I have been reading about tainting and form checking. I'm getting the hang of it but have no clue on what to do for a TEXTAREA field that can contain up to as much as 765 characters.

What can I Do about malicious hackers trying to submit some harmful coding through the textarea? The text typed in from the text area will be stored in a MySQL database also, which concerns me about this.

This memo may have anything in it-- characters such as ; - _ # @ ' " | \ etc. Basically any character is allowed. Therefore I have no clue how my regex should be?

What security measures can I do for such a field? The text typed will be stored in a MySQL MEDIUMTEXT field.

Thank you!

Replies are listed 'Best First'.
Re: Security with a MEMO field
by rlucas (Scribe) on Jun 08, 2005 at 22:29 UTC
    merylyn is right. Use placeholders in your DBI statements (that is, do:
    $sth = $dbh->prepare("INSERT INTO dork (memo) VALUES (?)"); $sth->execute($unsafe_memo);
    However, the real question is: what will you do with the memo? If all you'll ever do is put it in the DB (I doubt that), placeholders are enough. Otherwise, think ahead.

    You should examine what you want to do with it in the future (e.g. display it next to the item it is a memo for on a web page, in plain text, etc.). Then, you should take care to properly escape and/or encode it when it comes out of the database en route to its other use.

    In general, it's best to regard the database text fields as untrustworthy dens of iniquity that must be treated just like inbound CGI params (whence those fields usually came).

    Finally, there is another option: filter it coming in so that it can contain only safe things for its intended purpose. However, this should generally only be done in rather limited circumstances.

      Placeholders are a good idea, and if you're worried about gremlin characters, DBI placeholders will get you through a few hoops safely - like the INSERT into the database.

      But there are many other kinds of hoops, and you will invent new ones.

      other90percent will now expound at length on data paranoia...

      Feel free to add more hoops and taint checks in reply....

Re: Security with a MEMO field
by merlyn (Sage) on Jun 08, 2005 at 22:15 UTC
Re: Security with a MEMO field
by djohnston (Monk) on Jun 08, 2005 at 22:18 UTC
Re: Security with a MEMO field
by TedPride (Priest) on Jun 09, 2005 at 05:11 UTC
    Check the text for size.

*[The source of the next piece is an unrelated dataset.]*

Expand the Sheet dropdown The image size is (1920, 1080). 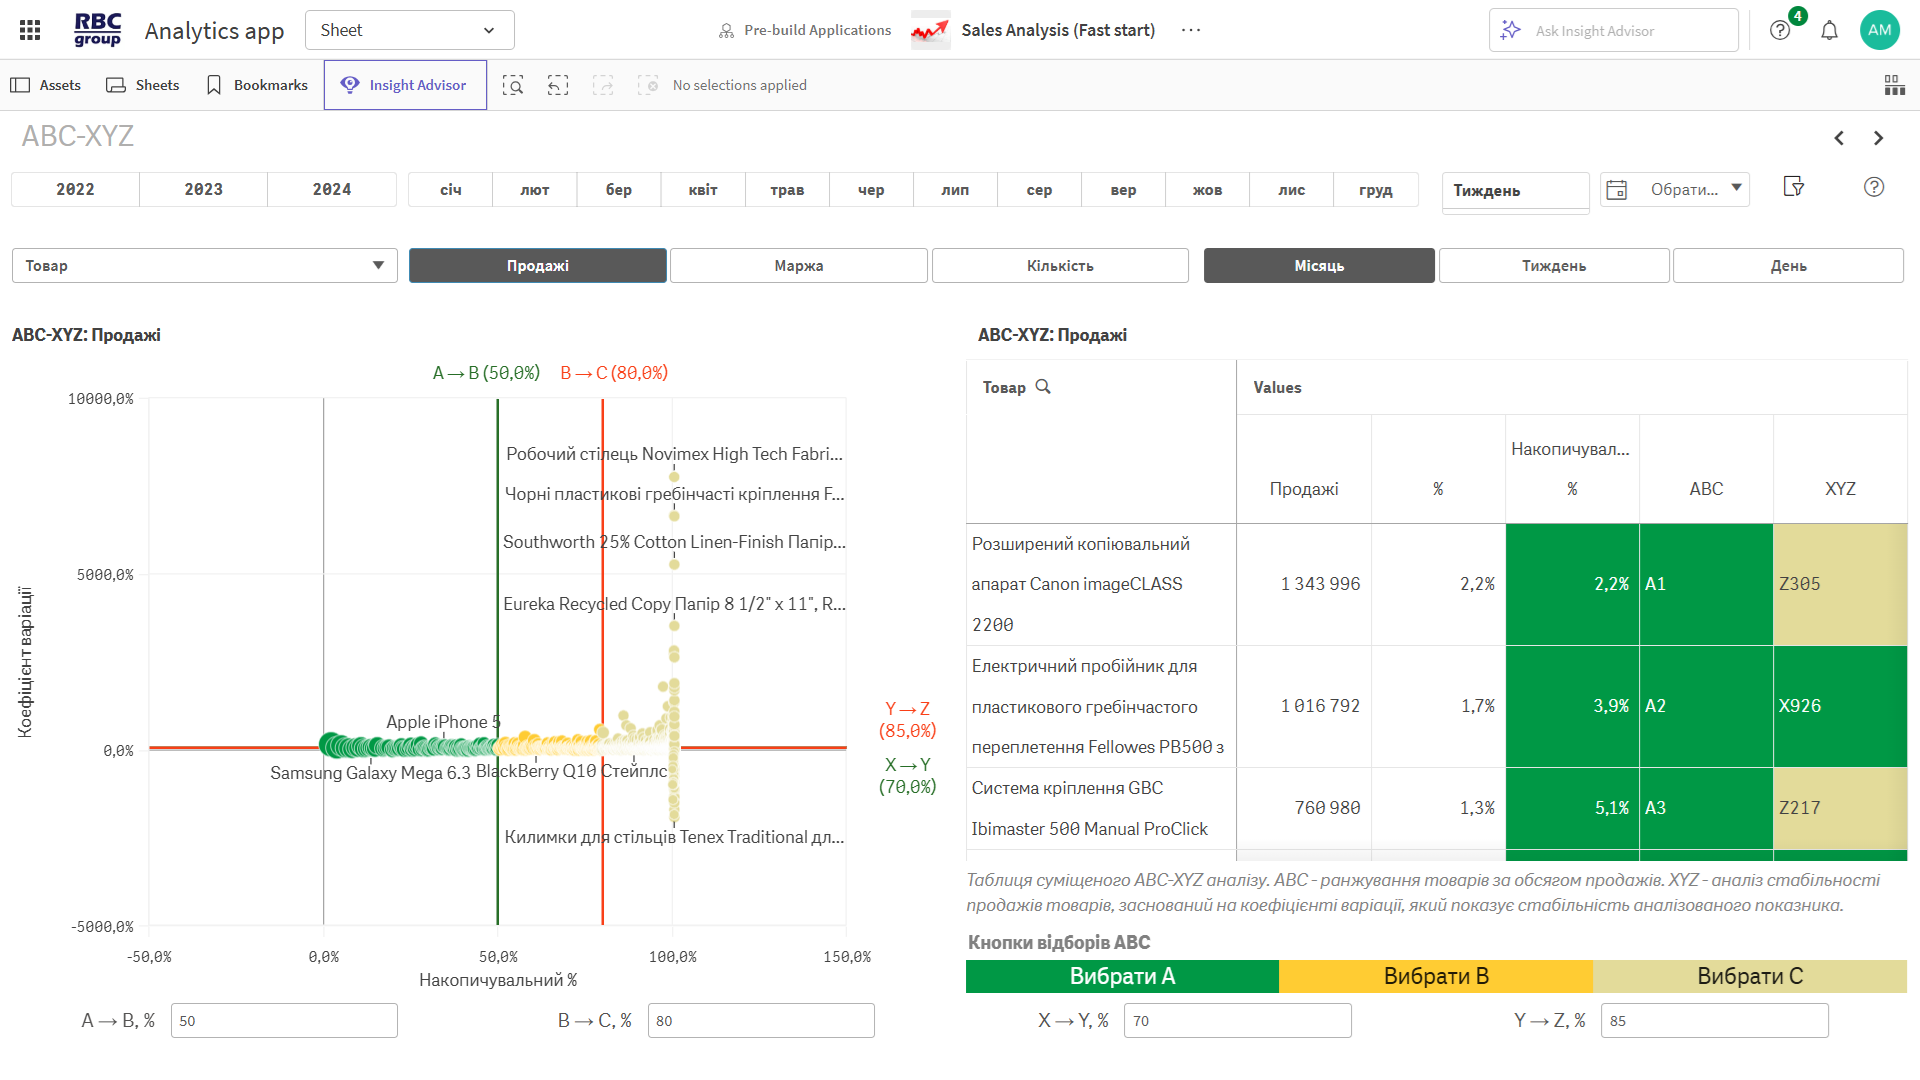pos(409,30)
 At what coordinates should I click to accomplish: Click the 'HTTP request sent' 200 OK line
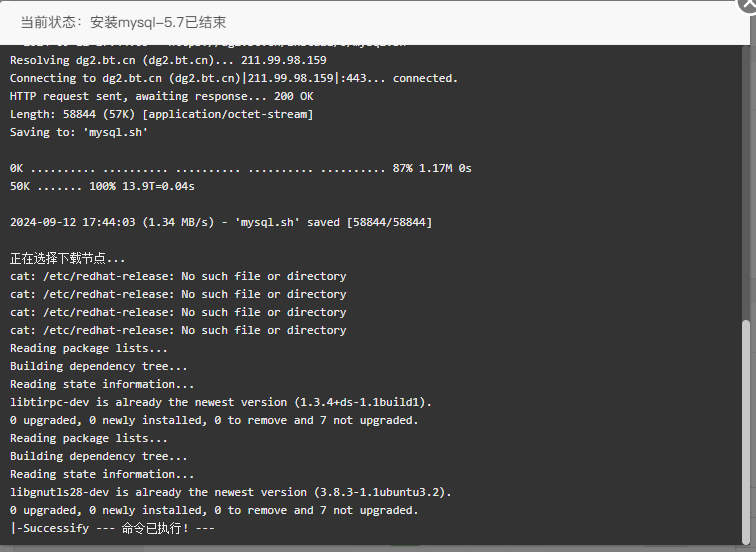pyautogui.click(x=161, y=96)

If it's over a certain limit, automatically reject the submission.

    Remove all carriage returns:

    $text =~ tr/\r//d;
    Remove leading and trailing white space:
    $text =~ s/^ +| +$//gm;
    Remove any extra line breaks:
    $text =~ s/^\n+|\n+$//g; $text =~ s/\n{3,}/\n\n/g;
    Then submit using placeholders to take care of potential security breaches.
Re: Security with a MEMO field
by monarch (Priest) on Jun 09, 2005 at 14:23 UTC
    If you don't want to use a placeholder then there is another option (from the CPAN DBD::mysql driver documentation):
    # INSERT some data into 'foo'. # We are using $dbh->quote() for # quoting the name. $dbh->do("INSERT INTO foo VALUES (1, " . $dbh->quote("Tim") . ")");

    The quote function will put apostrophes around your quoted text, and escape any nasty characters.

Re: Security with a MEMO field
by cowboy (Friar) on Jun 09, 2005 at 18:41 UTC
    As mentioned above, use placeholders (or DBI's quote method, although placeholders are preferable) to put it into the database. As you say it's a memo field, it's probably meant to be displayed again. Assuming you are displaying it as part of a web page, you can make it safe to display in a browser with HTML::Entities.